• _PROVIDED MATERIAL_:

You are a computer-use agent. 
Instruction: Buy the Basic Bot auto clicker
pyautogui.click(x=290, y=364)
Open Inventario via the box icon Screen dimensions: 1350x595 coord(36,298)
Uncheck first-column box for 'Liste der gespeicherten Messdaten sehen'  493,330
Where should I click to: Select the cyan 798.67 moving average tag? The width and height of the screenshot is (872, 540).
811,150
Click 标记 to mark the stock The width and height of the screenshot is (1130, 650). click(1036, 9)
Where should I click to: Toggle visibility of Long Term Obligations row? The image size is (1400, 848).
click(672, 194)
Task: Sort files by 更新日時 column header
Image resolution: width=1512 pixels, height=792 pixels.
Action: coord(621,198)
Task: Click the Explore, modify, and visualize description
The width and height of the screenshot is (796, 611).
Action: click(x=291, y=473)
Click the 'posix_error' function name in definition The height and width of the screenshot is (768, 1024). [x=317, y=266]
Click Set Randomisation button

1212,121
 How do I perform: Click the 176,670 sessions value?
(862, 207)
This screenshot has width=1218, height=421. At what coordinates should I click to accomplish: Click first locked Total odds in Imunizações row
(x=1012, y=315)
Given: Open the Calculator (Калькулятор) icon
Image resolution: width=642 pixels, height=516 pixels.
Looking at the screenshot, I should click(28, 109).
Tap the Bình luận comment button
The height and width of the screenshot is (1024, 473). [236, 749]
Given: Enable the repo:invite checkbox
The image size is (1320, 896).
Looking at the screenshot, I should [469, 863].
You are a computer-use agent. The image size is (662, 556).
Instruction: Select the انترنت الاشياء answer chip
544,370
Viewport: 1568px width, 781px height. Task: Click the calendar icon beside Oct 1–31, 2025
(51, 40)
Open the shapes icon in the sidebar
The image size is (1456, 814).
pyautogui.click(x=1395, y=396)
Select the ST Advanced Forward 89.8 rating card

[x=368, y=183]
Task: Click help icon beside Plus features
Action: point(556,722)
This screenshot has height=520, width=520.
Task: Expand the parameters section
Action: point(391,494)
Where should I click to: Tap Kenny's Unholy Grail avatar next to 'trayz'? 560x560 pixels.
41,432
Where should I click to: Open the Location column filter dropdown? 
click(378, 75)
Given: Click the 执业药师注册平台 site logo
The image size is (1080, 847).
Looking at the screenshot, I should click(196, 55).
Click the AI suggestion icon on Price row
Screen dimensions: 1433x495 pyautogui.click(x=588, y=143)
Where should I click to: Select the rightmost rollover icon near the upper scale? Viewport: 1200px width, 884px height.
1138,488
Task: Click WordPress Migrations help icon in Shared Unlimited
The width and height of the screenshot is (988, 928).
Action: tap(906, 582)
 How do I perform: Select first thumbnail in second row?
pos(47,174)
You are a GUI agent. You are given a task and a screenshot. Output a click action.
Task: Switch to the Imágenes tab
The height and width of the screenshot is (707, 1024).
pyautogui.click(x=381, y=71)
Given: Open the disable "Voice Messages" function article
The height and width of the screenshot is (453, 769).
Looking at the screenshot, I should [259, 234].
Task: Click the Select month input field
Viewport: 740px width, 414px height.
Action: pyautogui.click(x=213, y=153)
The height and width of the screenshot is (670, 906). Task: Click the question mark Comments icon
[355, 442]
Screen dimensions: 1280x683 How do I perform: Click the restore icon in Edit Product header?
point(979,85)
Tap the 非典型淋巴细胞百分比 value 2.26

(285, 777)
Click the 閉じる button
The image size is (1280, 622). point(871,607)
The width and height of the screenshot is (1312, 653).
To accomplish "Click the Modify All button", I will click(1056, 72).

• _EXERCISE_:
From the first line to the last, give the data again exactly.

• _EXERCISE OUTPUT_:
You are a computer-use agent. 
Instruction: Buy the Basic Bot auto clicker
pyautogui.click(x=290, y=364)
Open Inventario via the box icon Screen dimensions: 1350x595 coord(36,298)
Uncheck first-column box for 'Liste der gespeicherten Messdaten sehen'  493,330
Where should I click to: Select the cyan 798.67 moving average tag? The width and height of the screenshot is (872, 540).
811,150
Click 标记 to mark the stock The width and height of the screenshot is (1130, 650). click(1036, 9)
Where should I click to: Toggle visibility of Long Term Obligations row? The image size is (1400, 848).
click(672, 194)
Task: Sort files by 更新日時 column header
Image resolution: width=1512 pixels, height=792 pixels.
Action: coord(621,198)
Task: Click the Explore, modify, and visualize description
The width and height of the screenshot is (796, 611).
Action: click(x=291, y=473)
Click the 'posix_error' function name in definition The height and width of the screenshot is (768, 1024). [x=317, y=266]
Click Set Randomisation button

1212,121
 How do I perform: Click the 176,670 sessions value?
(862, 207)
This screenshot has width=1218, height=421. At what coordinates should I click to accomplish: Click first locked Total odds in Imunizações row
(x=1012, y=315)
Given: Open the Calculator (Калькулятор) icon
Image resolution: width=642 pixels, height=516 pixels.
Looking at the screenshot, I should click(28, 109).
Tap the Bình luận comment button
The height and width of the screenshot is (1024, 473). [236, 749]
Given: Enable the repo:invite checkbox
The image size is (1320, 896).
Looking at the screenshot, I should [469, 863].
You are a computer-use agent. The image size is (662, 556).
Instruction: Select the انترنت الاشياء answer chip
544,370
Viewport: 1568px width, 781px height. Task: Click the calendar icon beside Oct 1–31, 2025
(51, 40)
Open the shapes icon in the sidebar
The image size is (1456, 814).
pyautogui.click(x=1395, y=396)
Select the ST Advanced Forward 89.8 rating card

[x=368, y=183]
Task: Click help icon beside Plus features
Action: point(556,722)
This screenshot has height=520, width=520.
Task: Expand the parameters section
Action: point(391,494)
Where should I click to: Tap Kenny's Unholy Grail avatar next to 'trayz'? 560x560 pixels.
41,432
Where should I click to: Open the Location column filter dropdown? 
click(378, 75)
Given: Click the 执业药师注册平台 site logo
The image size is (1080, 847).
Looking at the screenshot, I should click(196, 55).
Click the AI suggestion icon on Price row
Screen dimensions: 1433x495 pyautogui.click(x=588, y=143)
Where should I click to: Select the rightmost rollover icon near the upper scale? Viewport: 1200px width, 884px height.
1138,488
Task: Click WordPress Migrations help icon in Shared Unlimited
The width and height of the screenshot is (988, 928).
Action: tap(906, 582)
 How do I perform: Select first thumbnail in second row?
pos(47,174)
You are a GUI agent. You are given a task and a screenshot. Output a click action.
Task: Switch to the Imágenes tab
The height and width of the screenshot is (707, 1024).
pyautogui.click(x=381, y=71)
Given: Open the disable "Voice Messages" function article
The height and width of the screenshot is (453, 769).
Looking at the screenshot, I should [259, 234].
Task: Click the Select month input field
Viewport: 740px width, 414px height.
Action: pyautogui.click(x=213, y=153)
The height and width of the screenshot is (670, 906). Task: Click the question mark Comments icon
[355, 442]
Screen dimensions: 1280x683 How do I perform: Click the restore icon in Edit Product header?
point(979,85)
Tap the 非典型淋巴细胞百分比 value 2.26

(285, 777)
Click the 閉じる button
The image size is (1280, 622). point(871,607)
The width and height of the screenshot is (1312, 653).
To accomplish "Click the Modify All button", I will click(1056, 72).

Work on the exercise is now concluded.